• _PAGE EXTRACT_
□ □ □ □ □

On Concussions: The Knockout Project

On Concussions: The Knockout Project

Knocking out the invisible injury, one story at a time.

Not all athletes are indestructible. Not all injuries require a cast, a brace, or some stitches. Not all battles are fought with visible scars. Not all healing is done at the doctor's office.

So what is a concussion?

According to the National Athletic Training Association (NATA), a concussion is defined as ‘‘a trauma induced alteration in mental status that may or may not involve loss of consciousness." In layman's terms, a concussion is a brain injury that occurs when a force is applied to the head, resulting in the brain "bouncing" off the skull. The consequences? Headaches, dizziness, poor balance, vomiting, temporary loss of consciousness; the intensity varies from nonexistent to severe. Because of the huge variability in causes, symptoms, medical opinions, rehabilitation protocols, and lasting effects, there's no one-size-fits-all concussion story. And this is exactly what Jay Fraga's The Knockout Project has aimed to bring to public awareness since 2012.

The Knockout Project in its entirety serves to tackle two underrepresented parts of the concussion equation: the lasting mental and emotional effects of concussions and the lack of consistency in concussion treatment among various healthcare providers. Through the stories of high school, collegiate, and professional athletes, the project's goal is to shed light on the dangers of concussions through first-hand accounts of what actually happens when concussion symptoms are ignored or improperly diagnosed. This inimitable point of view offers powerful evidence for the importance of proactive athletes and well-versed concussion literacy of both parents and medical professionals, an angle on concussions that was virtually unheard of until recent years. Fraga, a former BMX racer, says it best: "Sports aren't the problem. Ignorance is the problem."

□ □ □ □ □

• _DATA SEGMENT_
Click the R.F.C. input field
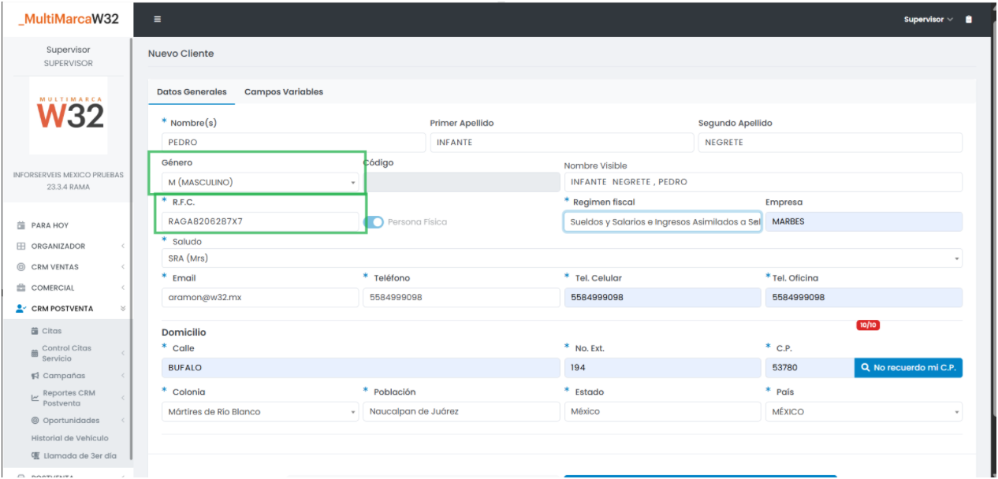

□ □ □ □ □

• _EXERCISE GOAL_
State whether each statement agrees with the page on concussions, answering yes or no and quoting the words of the text that decide it: (a) The Knockout Project has sought to raise public awareness since 2012. (b) Jay Fraga is a former football player. (c) The NATA definition of a concussion requires a loss of consciousness.

• _FINISHED TASK_
(a) Yes: "The Knockout Project has aimed to bring to public awareness since 2012."
(b) No: "Fraga, a former BMX racer"
(c) No: "that may or may not involve loss of consciousness."